To do:
Take the lines from the line containing "The height and" through the end of the entries and output them exactly, with no pictures and nothing more.

Supplied data:

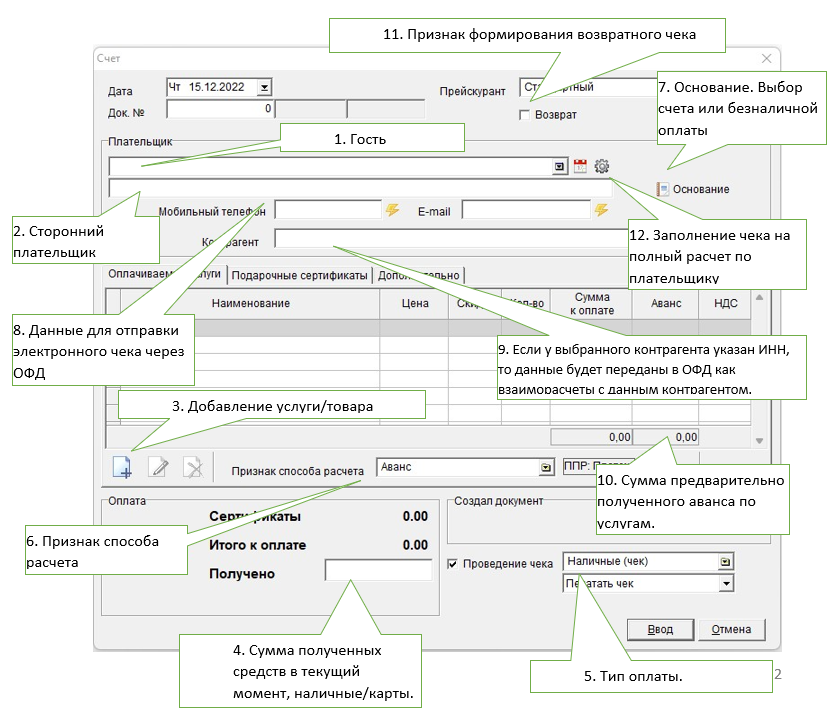829x715 pixels.
Task: Enable the Возврат checkbox
Action: coord(525,115)
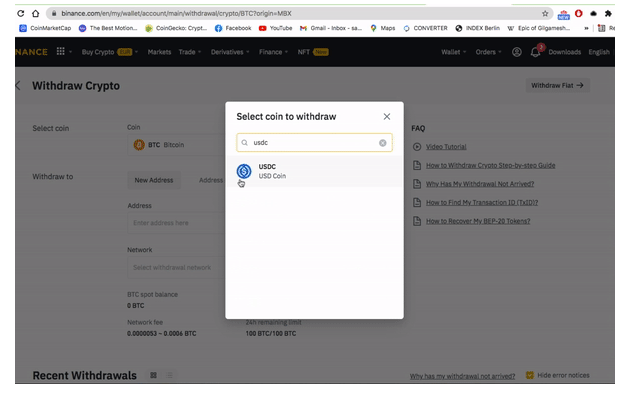Viewport: 633px width, 400px height.
Task: Select the New Address tab
Action: pos(154,180)
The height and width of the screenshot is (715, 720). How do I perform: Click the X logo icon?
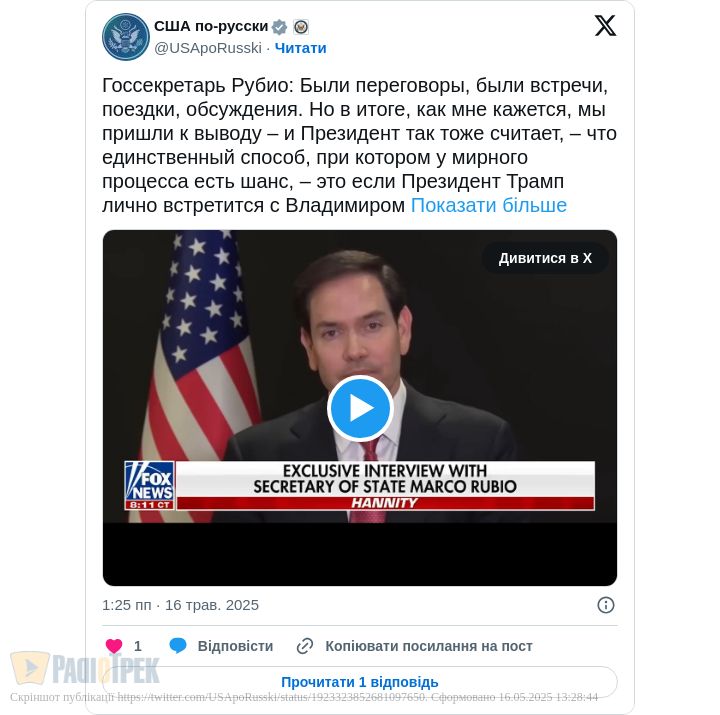605,26
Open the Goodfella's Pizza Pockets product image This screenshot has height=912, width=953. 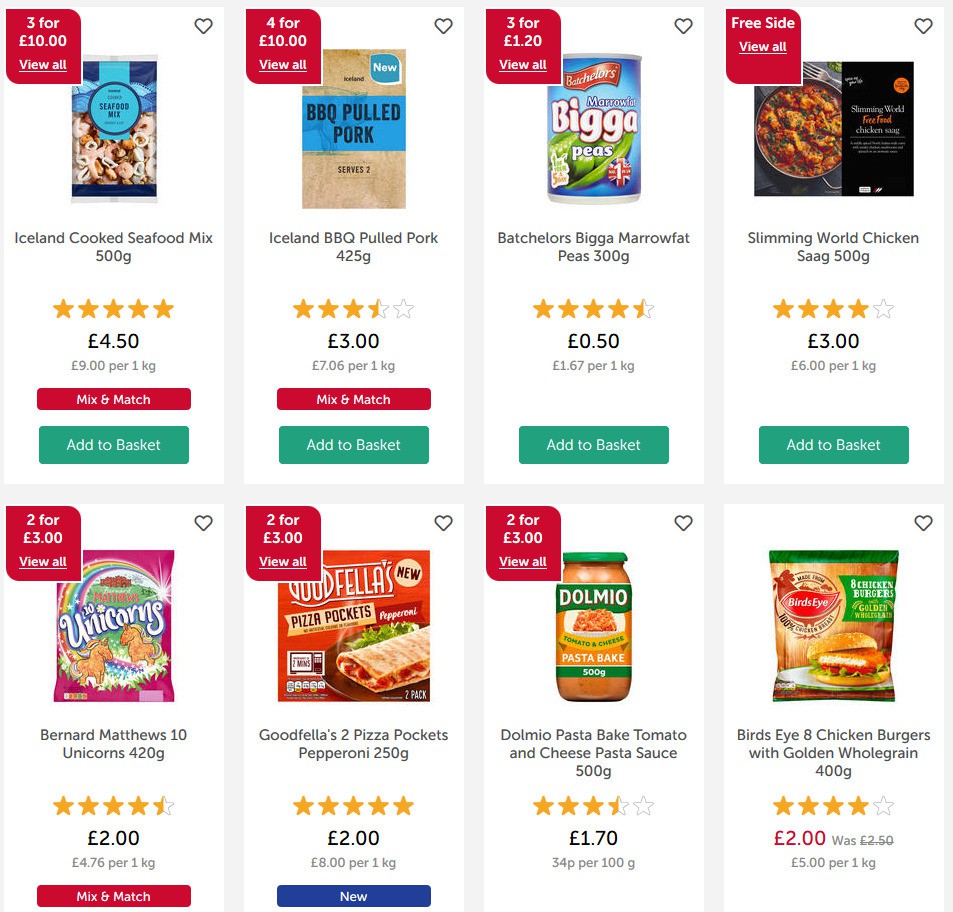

Exercise output:
The height and width of the screenshot is (715, 720). How do I perform: Click the X logo icon?
605,26
Open the Goodfella's Pizza Pockets product image This screenshot has height=912, width=953. 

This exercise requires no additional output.